L’exercice 2004 a été contrasté pour le groupe Evialis, avec au total un chiffre d’affaires de 673,0 millions d’euros, en légère baisse (-0,2%) par rapport à 2003 (674,6 M EUR). A périmètre et change constants, il progresse cependant de 0,6% pour atteindre 678,5 M EUR.

Le contexte économique a été particulièrement difficile, notamment du fait de la hausse du prix des matières premières en début d’année. Néanmoins la maîtrise des coûts engagée en 2003 avec la fermeture alors de trois unités et une rationalisation logistique, a déjà généré 4 M EUR d’économie globale.

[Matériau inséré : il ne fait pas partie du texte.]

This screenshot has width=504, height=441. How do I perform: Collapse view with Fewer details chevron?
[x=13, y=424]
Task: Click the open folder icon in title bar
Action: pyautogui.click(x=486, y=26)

Le résultat d’exploitation a reculé de 16% à 9,6 M EUR. Le résultat net part du groupe s’en est ressenti, passant de 3,7 M EUR en 2003 à 3 M EUR en 2004 (-19%). En France, la situation a été à l’opposé entre le premier et le second semestre. «La hausse exceptionnelle au premier semestre du prix des matières premières n’a pu être répercutée que partiellement, compte tenu de la forte pression concurrentielle, notamment dans les filières industrielles du porc et de la volaille dans l’Ouest. Le second semestre a permis au contraire de sortir le groupe du rouge en desserrant l’étau des prix et améliorer la structure des marges», même si cette tendance a été contrecarrée par une faible consommation des bovins au pâturage en raison du temps. A l’international, le chiffre d’affaires s’est établi à 136,4 M EUR, en hausse de 5% par rapport à l’exercice précédent. A taux de change et périmètre constants, il progresse de 9,6%, avec de meilleures performances en Pologne et au Brésil, une bonne croissance en Afrique du sud et surtout en Asie (+ 20%) grâce à la montée en puissance de l’activité aquaculture au Vietnam.